2023年9月17日(日) 09:00 〜 18:00 ポスター会場 (121講義室(本館2F))

[P2-2-12] マウス実験的歯周炎における歯槽骨吸収に対する加齢と炎症の影響

〇中村 恵1、Yang Mu-Chen1、笹野 泰之1 (1. 東北大 院歯 顎口腔組織発生)

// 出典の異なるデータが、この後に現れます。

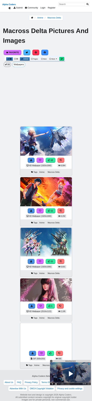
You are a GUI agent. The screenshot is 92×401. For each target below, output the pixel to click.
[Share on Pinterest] (35, 52)
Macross (61, 365)
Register (51, 8)
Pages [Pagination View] (34, 59)
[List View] (16, 59)
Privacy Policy (31, 382)
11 (50, 211)
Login (42, 8)
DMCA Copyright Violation (42, 388)
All (7, 64)
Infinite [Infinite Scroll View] (24, 59)
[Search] (88, 4)
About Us (9, 382)
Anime (40, 18)
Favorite (12, 52)
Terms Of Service (49, 382)
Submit (18, 8)
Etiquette (83, 382)
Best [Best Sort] (44, 59)
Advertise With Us (18, 388)
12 (50, 160)
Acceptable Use (68, 382)
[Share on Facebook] (44, 52)
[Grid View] (9, 59)
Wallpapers (19, 64)
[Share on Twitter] (26, 52)
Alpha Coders (9, 4)
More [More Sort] (53, 59)
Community (31, 8)
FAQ (19, 382)
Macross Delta (54, 18)
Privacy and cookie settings (69, 388)
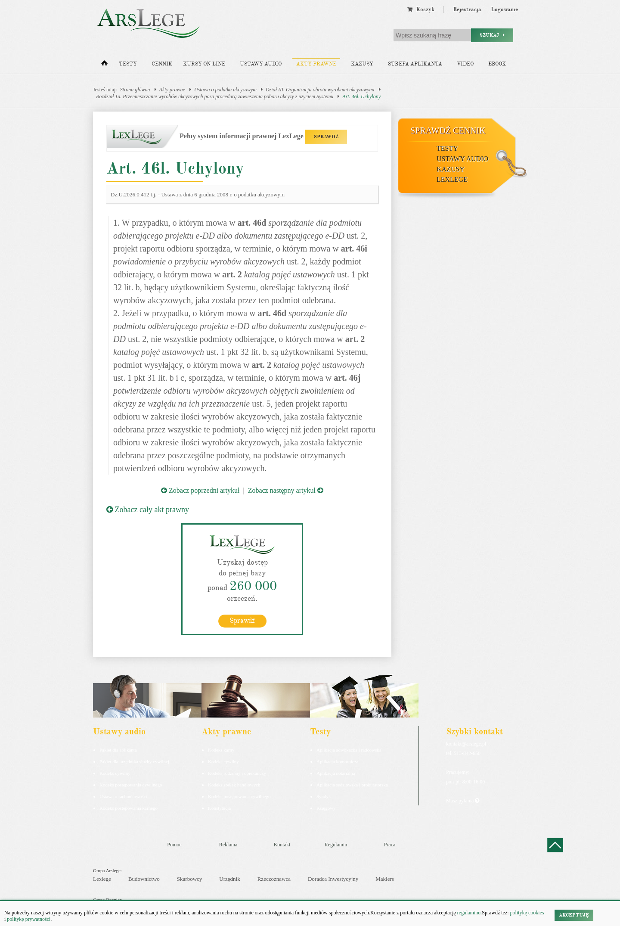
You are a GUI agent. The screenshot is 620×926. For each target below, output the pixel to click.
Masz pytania (462, 801)
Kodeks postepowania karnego (128, 808)
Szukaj (492, 35)
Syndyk (323, 796)
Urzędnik (229, 879)
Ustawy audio (261, 64)
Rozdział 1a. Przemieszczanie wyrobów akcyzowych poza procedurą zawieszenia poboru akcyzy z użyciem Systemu (214, 96)
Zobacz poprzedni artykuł (200, 490)
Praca (390, 845)
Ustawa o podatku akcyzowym (225, 90)
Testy (128, 64)
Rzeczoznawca (274, 879)
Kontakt (282, 845)
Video (465, 64)
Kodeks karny (221, 749)
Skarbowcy (189, 879)
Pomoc (174, 845)
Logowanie (504, 9)
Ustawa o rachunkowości (123, 796)
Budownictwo (144, 879)
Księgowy (326, 808)
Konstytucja (219, 808)
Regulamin (336, 845)
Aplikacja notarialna (335, 773)
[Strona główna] (104, 65)
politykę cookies (527, 913)
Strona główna (135, 90)
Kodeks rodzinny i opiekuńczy (237, 773)
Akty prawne (316, 64)
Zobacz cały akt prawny (147, 509)
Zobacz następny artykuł (285, 490)
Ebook (497, 64)
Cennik (162, 64)
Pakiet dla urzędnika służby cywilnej (134, 761)
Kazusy (362, 64)
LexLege (452, 179)
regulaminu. (469, 913)
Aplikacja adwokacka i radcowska (348, 749)
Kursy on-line (204, 64)
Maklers (384, 879)
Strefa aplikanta (415, 64)
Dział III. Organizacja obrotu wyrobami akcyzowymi (320, 90)
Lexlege (102, 879)
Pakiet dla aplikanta (118, 749)
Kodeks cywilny (114, 773)
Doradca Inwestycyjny (333, 879)
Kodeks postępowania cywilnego (130, 784)
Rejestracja (467, 9)
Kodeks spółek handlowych (234, 784)
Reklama (228, 845)
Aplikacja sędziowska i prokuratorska (352, 784)
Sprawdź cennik (448, 130)
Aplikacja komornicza (337, 761)
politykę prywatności (28, 919)
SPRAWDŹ (326, 137)
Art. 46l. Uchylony (361, 96)
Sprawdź (242, 620)
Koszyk (420, 9)
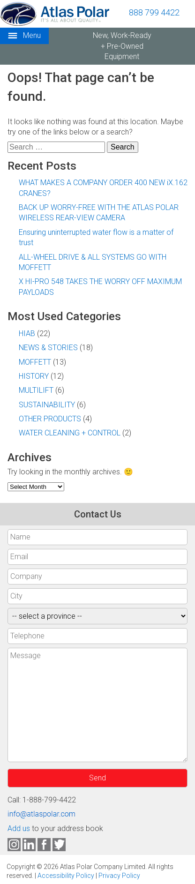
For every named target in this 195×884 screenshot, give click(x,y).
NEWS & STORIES (48, 347)
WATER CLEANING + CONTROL (69, 432)
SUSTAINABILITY (47, 404)
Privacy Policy (119, 875)
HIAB (27, 333)
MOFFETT (35, 362)
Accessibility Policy (66, 875)
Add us (19, 828)
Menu (24, 36)
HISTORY (34, 376)
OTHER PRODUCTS (50, 418)
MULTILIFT (36, 390)
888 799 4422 (154, 12)
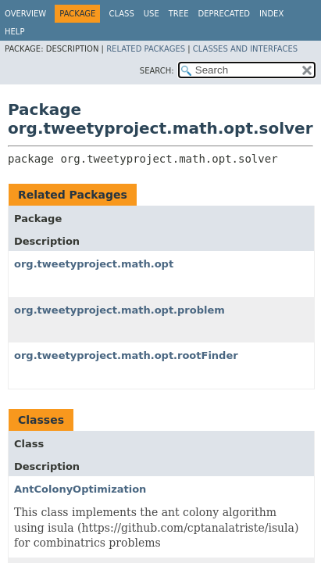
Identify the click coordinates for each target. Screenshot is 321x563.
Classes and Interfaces (245, 49)
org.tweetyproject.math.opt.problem (119, 310)
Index (271, 13)
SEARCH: (157, 70)
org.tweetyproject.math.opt (93, 264)
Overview (25, 13)
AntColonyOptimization (80, 489)
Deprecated (224, 13)
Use (151, 13)
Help (14, 31)
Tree (179, 13)
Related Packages (145, 49)
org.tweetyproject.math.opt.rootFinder (126, 355)
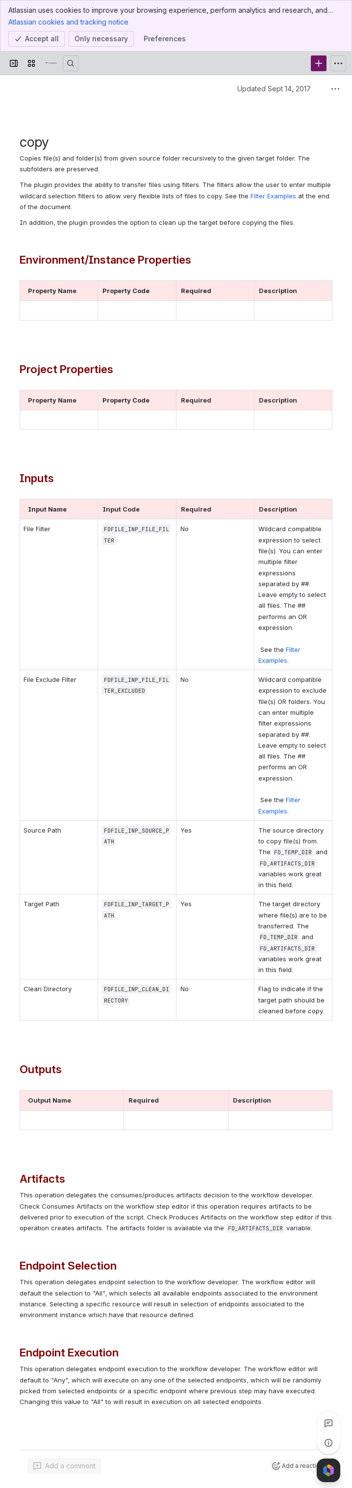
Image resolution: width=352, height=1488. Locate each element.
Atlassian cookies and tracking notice (68, 21)
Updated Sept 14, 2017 (274, 88)
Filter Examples (273, 196)
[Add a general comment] (64, 1466)
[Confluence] (51, 63)
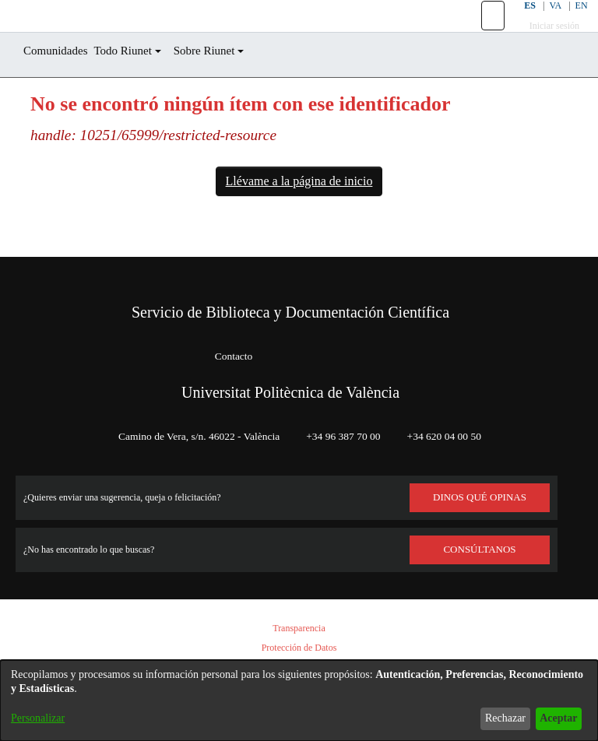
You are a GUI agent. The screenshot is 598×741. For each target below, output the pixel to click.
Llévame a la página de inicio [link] (299, 216)
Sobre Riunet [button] (231, 86)
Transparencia (299, 628)
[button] (483, 33)
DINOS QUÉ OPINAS (479, 497)
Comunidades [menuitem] (61, 86)
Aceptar (554, 718)
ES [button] (518, 23)
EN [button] (572, 23)
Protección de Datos (299, 648)
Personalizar (42, 718)
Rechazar (493, 718)
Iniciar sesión (545, 43)
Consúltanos (480, 549)
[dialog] (299, 700)
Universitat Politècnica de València (290, 392)
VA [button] (545, 23)
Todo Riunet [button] (139, 86)
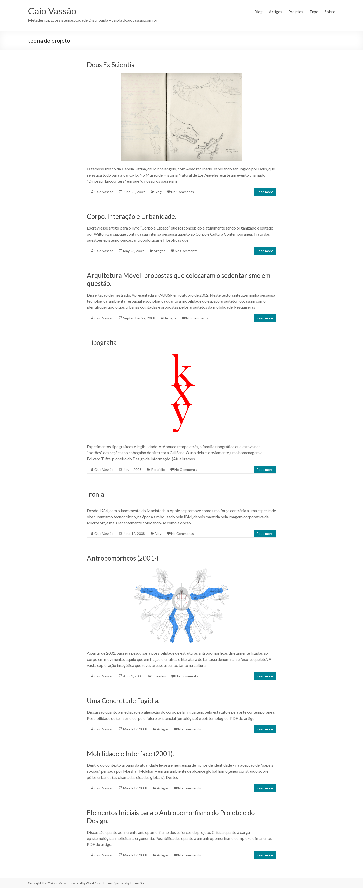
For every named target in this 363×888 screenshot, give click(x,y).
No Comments (182, 192)
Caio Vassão (52, 10)
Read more (264, 192)
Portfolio (158, 469)
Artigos (275, 11)
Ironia (95, 494)
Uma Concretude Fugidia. (123, 701)
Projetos (295, 11)
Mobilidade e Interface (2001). (130, 754)
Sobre (330, 11)
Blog (258, 11)
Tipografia (102, 342)
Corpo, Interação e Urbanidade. (131, 216)
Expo (314, 11)
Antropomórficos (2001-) (122, 558)
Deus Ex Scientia (111, 65)
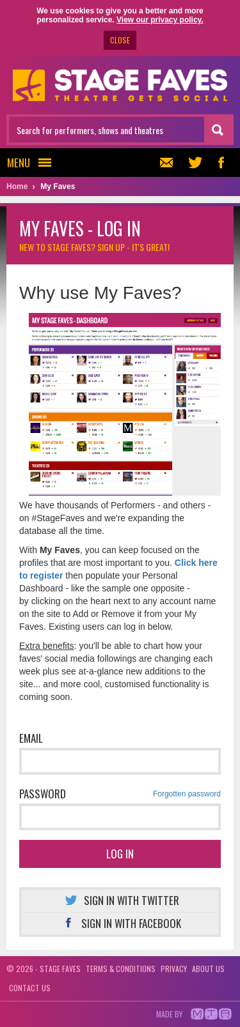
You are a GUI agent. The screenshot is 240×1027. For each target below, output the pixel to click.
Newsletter (165, 162)
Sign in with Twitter (120, 900)
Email (31, 738)
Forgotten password (187, 793)
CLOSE (120, 39)
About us (208, 968)
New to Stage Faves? (94, 247)
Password (120, 793)
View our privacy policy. (160, 19)
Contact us (30, 987)
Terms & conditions (121, 968)
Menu (33, 162)
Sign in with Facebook (120, 923)
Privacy (174, 968)
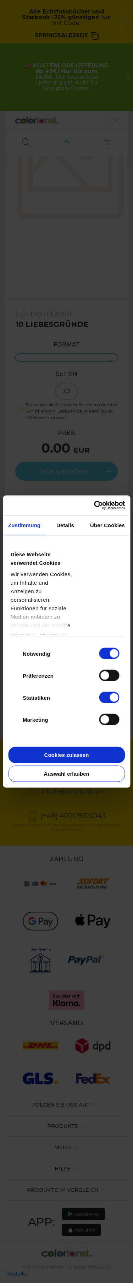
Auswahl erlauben (66, 774)
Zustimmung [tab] (24, 525)
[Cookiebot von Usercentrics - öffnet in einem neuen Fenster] (95, 505)
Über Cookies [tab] (107, 525)
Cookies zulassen (66, 755)
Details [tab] (65, 525)
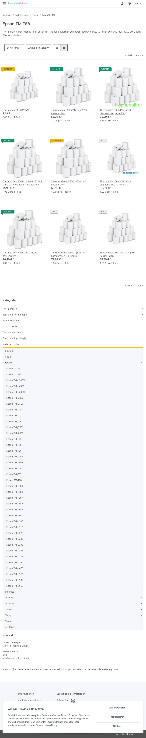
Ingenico (9, 591)
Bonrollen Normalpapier (15, 314)
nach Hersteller (11, 344)
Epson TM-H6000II (16, 391)
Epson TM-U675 (14, 568)
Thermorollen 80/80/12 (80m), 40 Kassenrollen (68, 183)
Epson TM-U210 (14, 527)
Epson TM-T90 (13, 515)
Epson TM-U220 (14, 532)
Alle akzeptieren (117, 707)
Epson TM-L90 (13, 438)
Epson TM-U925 (14, 574)
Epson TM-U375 (14, 556)
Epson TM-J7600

キーワード:実験的歯周炎モデル、加齢、網羅的遺伝子解析

歯周炎は歯槽骨吸収を特徴とする炎症性疾患である。その有病率と重症度は加齢とともに増加することが知られている。しかし、歯周炎に伴う歯槽骨吸収に対する加齢の影響に関しては知見が乏しい。そこで本研究では、歯頚部に絹糸を結紮することでプラークの付着を促し、実験的に歯周炎を誘導するマウスモデルを用い、若齢の歯周炎群・若齢の健常群・高齢の歯周炎群・高齢の健常群を作製し、歯周組織における発現変動遺伝子、歯槽骨吸収量、骨を吸収する破骨細胞の数を調べ、歯周炎に伴う骨吸収に対する加齢と炎症の影響について検討した。生後10週齢(若齢)と生後78週齢(高齢)のマウスを使用し、左側の上顎第二臼歯の歯頚部に絹糸を結紮して実験的に歯周炎を誘導した。対側(右側)は健常群とした。結紮後 10 日で上顎を摘出し、網羅的遺伝子解析法の一つであるCAGE解析を行い、発現変動遺伝子を調べ、GO解析を行った。その結果、歯周炎群において炎症関連遺伝子が増加し、高齢群において免疫関連遺伝子が増加することが明らかになった。次にX線マイクロCTを用いて、結紮後10日の骨吸収量を三次元的に解析し、統計学的に評価した。その結果、健常群より歯周炎群で、また若齢群より高齢群で骨吸収量は有意に増加した。歯槽骨吸収に対する加齢と炎症の交互作用はなく、二つの因子は独立して歯槽骨吸収の進行に関与することがわかった。さらに、結紮後10日の上顎を摘出して、第二臼歯が含まれるパラフィン切片を作製し、酒石酸耐性酸性ホスファターゼ染色を行い、破骨細胞数をカウントし、統計学的に解析した。その結果、破骨細胞数に対して炎症は有意に影響したが、加齢は破骨細胞数に影響せず、加齢と炎症に交互作用は認められなかった。